Fever Pitch: A Book for a World Cup Year
Yeah, Nick Hornby’s Fever Pitch came out quite a few years back. Sixteen full years back, as a matter of fact (No, not the 2005 Jimmy Fallon movie).
But it’s still an incredibly relevant, very humorous and shockingly frank account of what it’s like to be a soccer obsessive.
What qualifies as obsessive? Well, Hornby remembers the first wedding he was a best man at because Arsenal won 2-0 in a cup match that day.
He once went to a game with his then-girlfriend, who fainted when the team they supported conceded a goal. Hornby’s first thought? Not for her safety, no. He thought, “It’s just like a woman to faint at a pivotal time in a football match.”

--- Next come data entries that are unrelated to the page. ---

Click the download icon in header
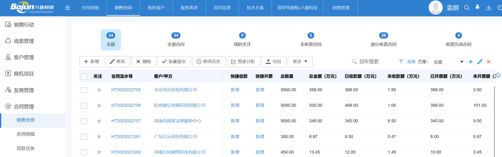 coord(489,8)
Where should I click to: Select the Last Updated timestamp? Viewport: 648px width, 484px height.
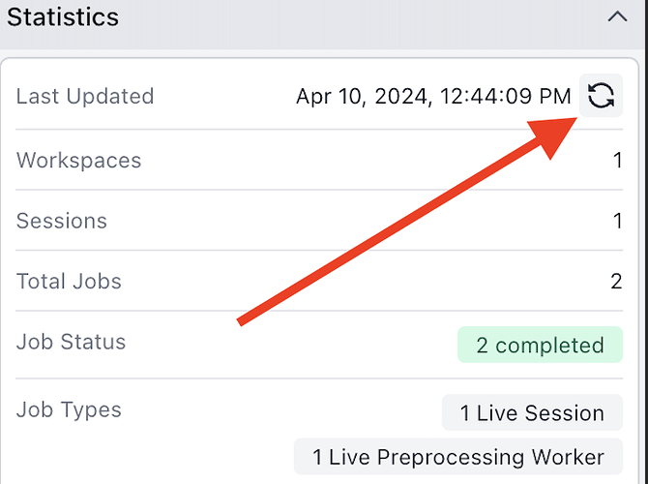pyautogui.click(x=433, y=97)
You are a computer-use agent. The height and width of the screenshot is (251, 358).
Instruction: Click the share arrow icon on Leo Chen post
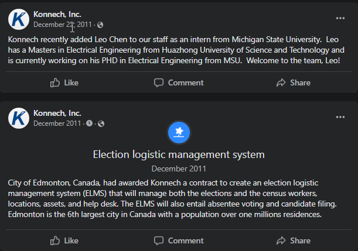click(281, 82)
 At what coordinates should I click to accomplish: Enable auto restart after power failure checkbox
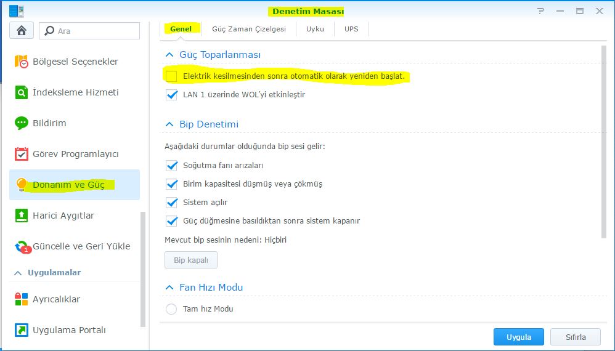pyautogui.click(x=171, y=76)
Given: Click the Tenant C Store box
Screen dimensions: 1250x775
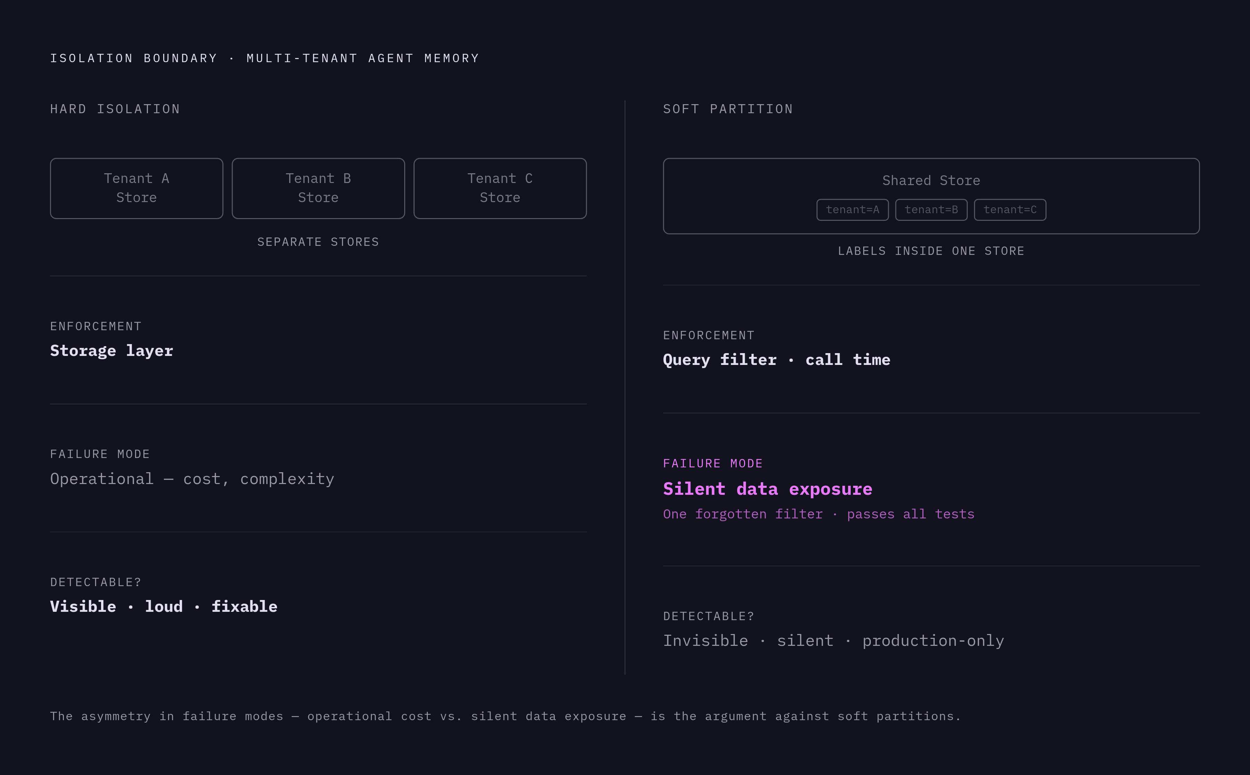Looking at the screenshot, I should point(500,188).
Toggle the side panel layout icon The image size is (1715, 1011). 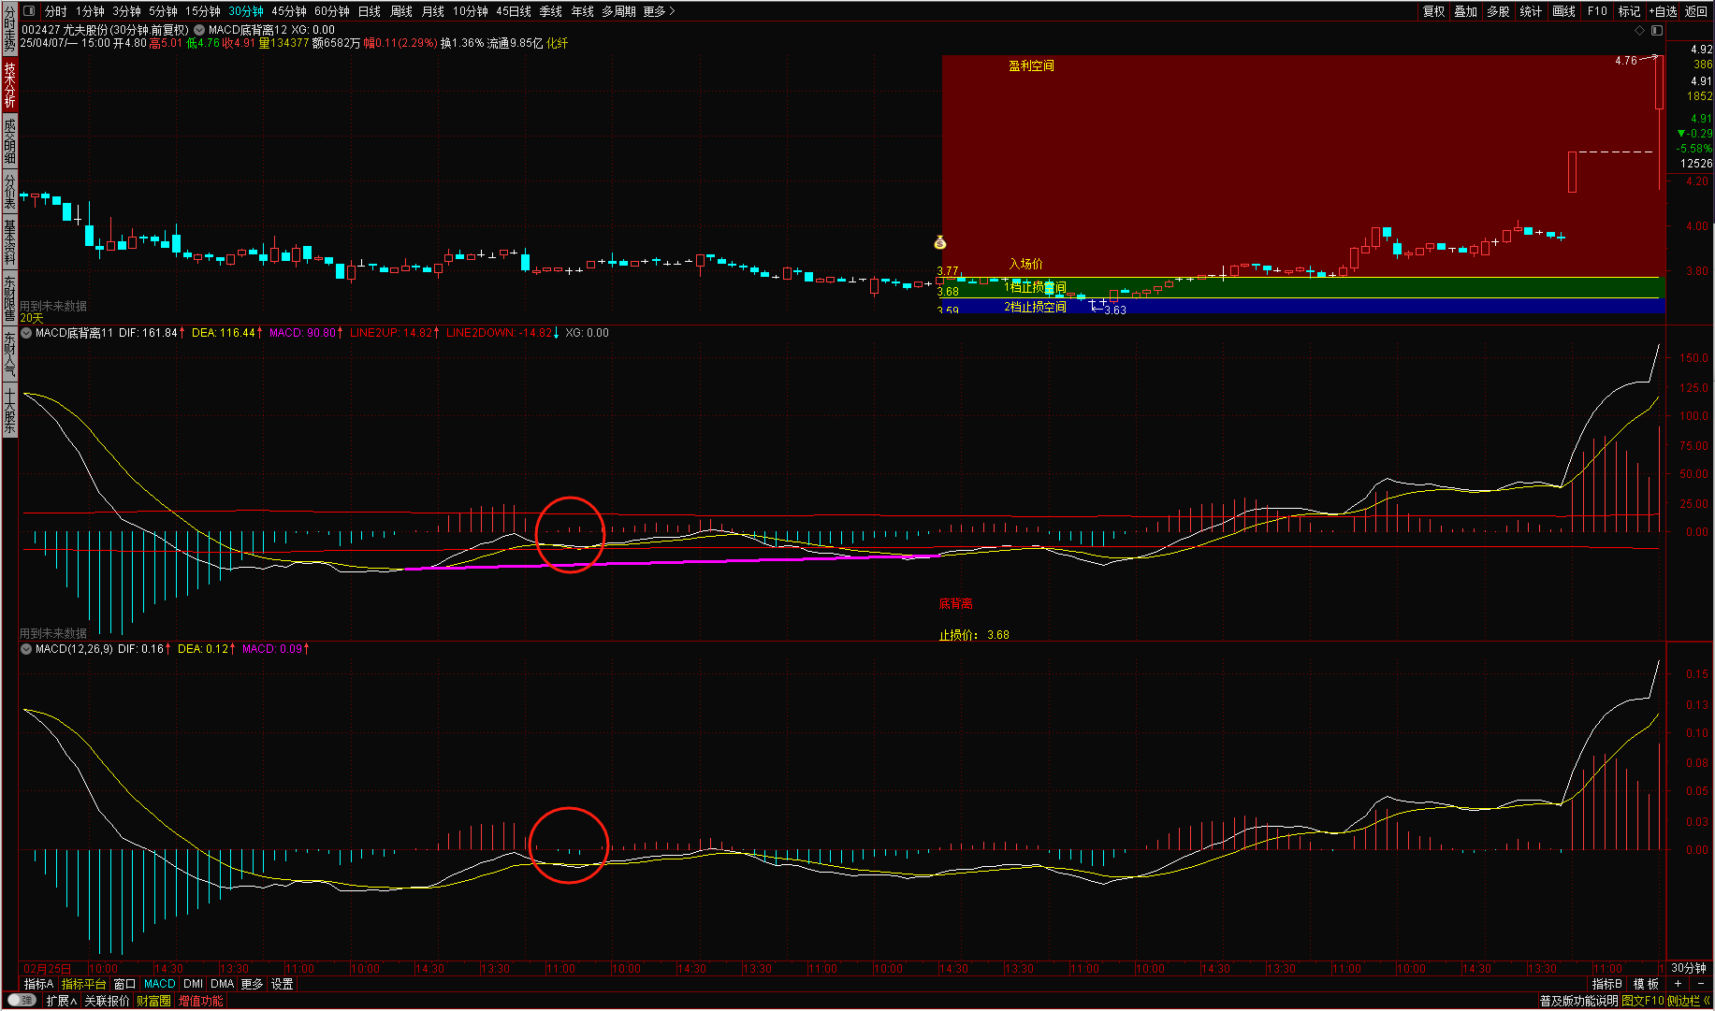pyautogui.click(x=1657, y=31)
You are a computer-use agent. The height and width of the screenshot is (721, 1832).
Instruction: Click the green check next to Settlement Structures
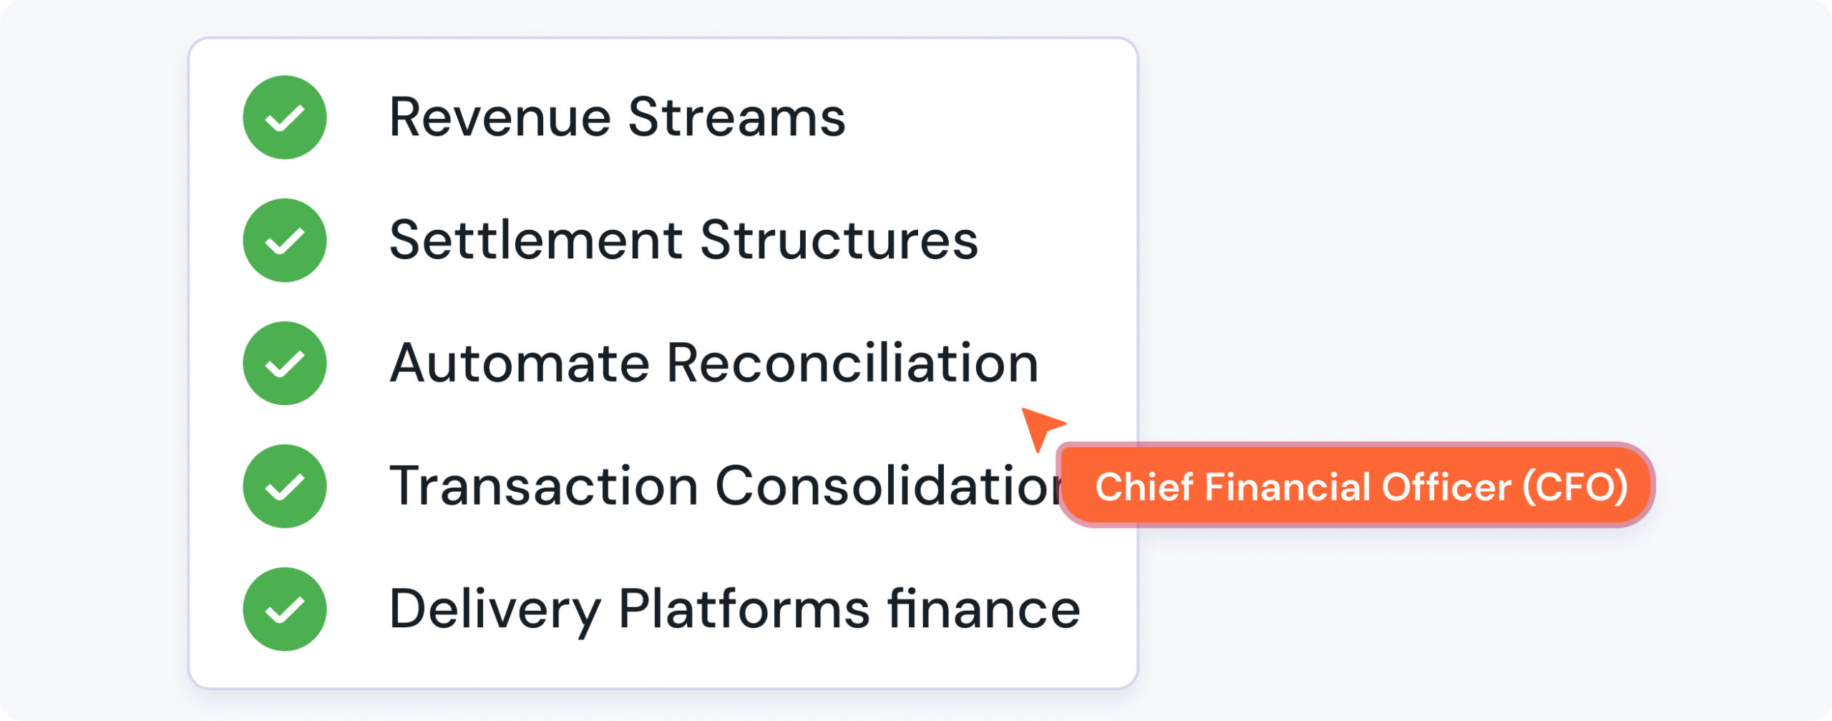(285, 241)
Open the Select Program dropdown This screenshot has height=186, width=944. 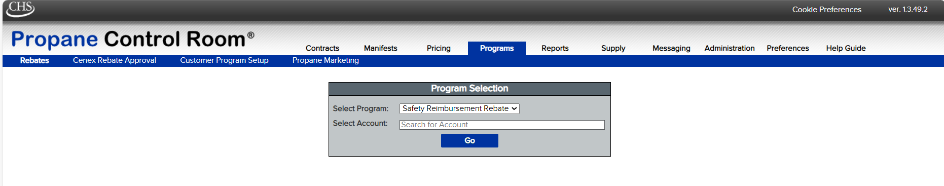click(459, 108)
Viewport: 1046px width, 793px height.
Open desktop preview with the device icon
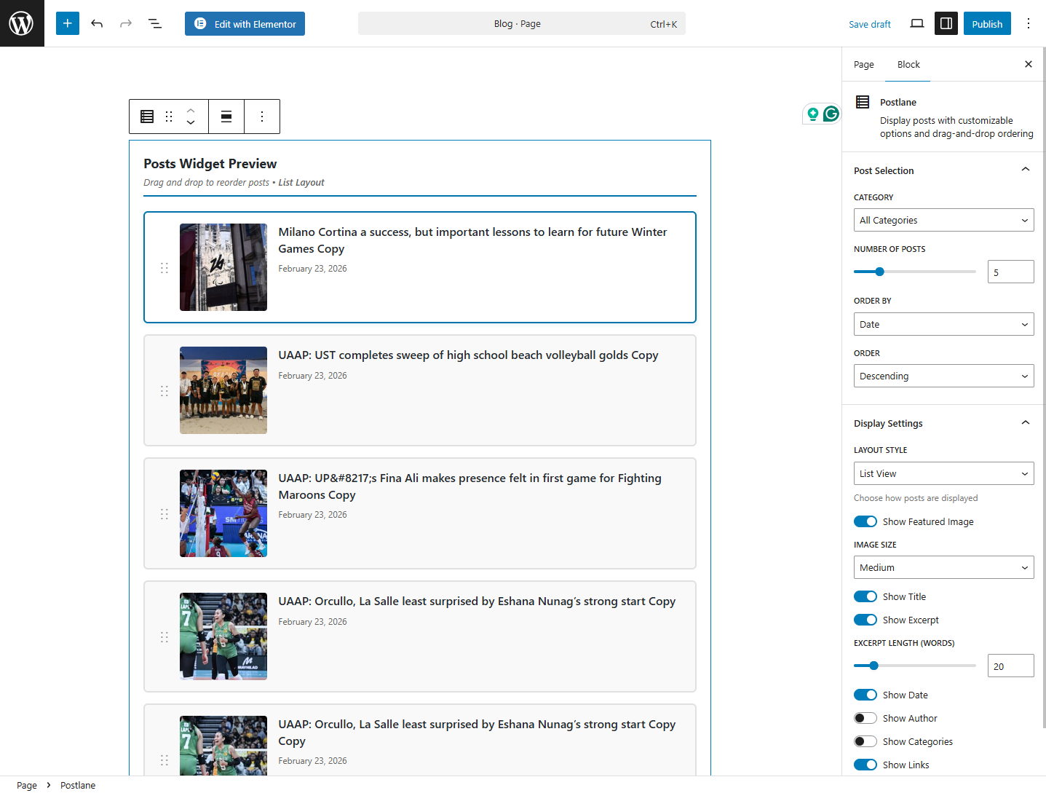[x=916, y=23]
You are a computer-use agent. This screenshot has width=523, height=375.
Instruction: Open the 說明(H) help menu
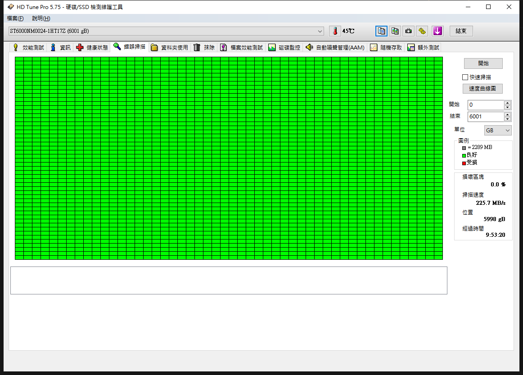(x=41, y=18)
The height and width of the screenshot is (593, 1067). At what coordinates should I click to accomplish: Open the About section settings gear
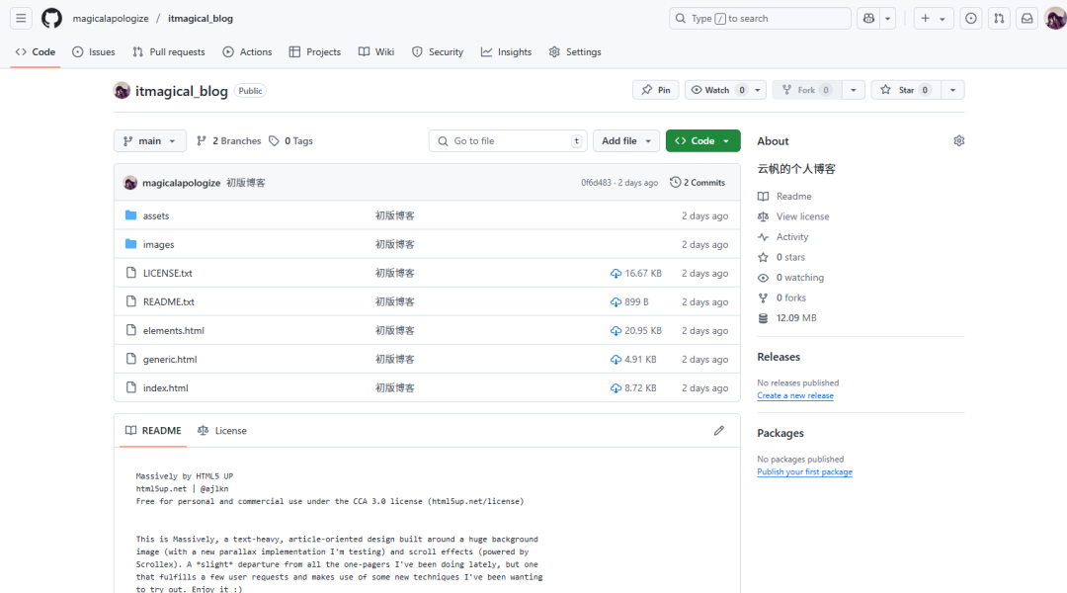coord(958,140)
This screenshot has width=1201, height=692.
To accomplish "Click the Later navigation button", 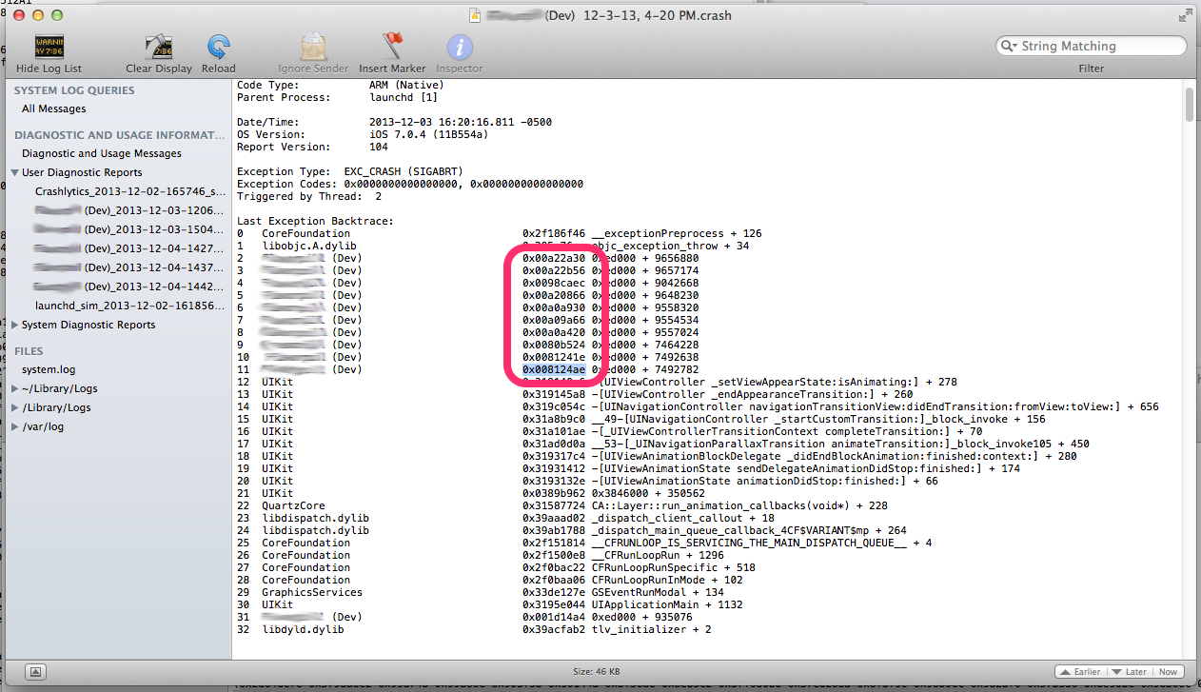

The book describes the plight of millions of people across the globe who suffer from this affliction. Hornby has rcovered (in his foreword, Hornby admits that he now understands that soccer is not an analogy for all things in life, and apologizes to those he tried to stretch one to), but many still suffer.
Fever Pitch helps the suffering obsessive understand his/her plight and potentially dig him/herself out of it. It gives the borderline obsessive (me) a warning shot for what could happen if you allow it to go any further. And it gives the average man a glimpse into his poor, consumed fellow man’s soul. Read more…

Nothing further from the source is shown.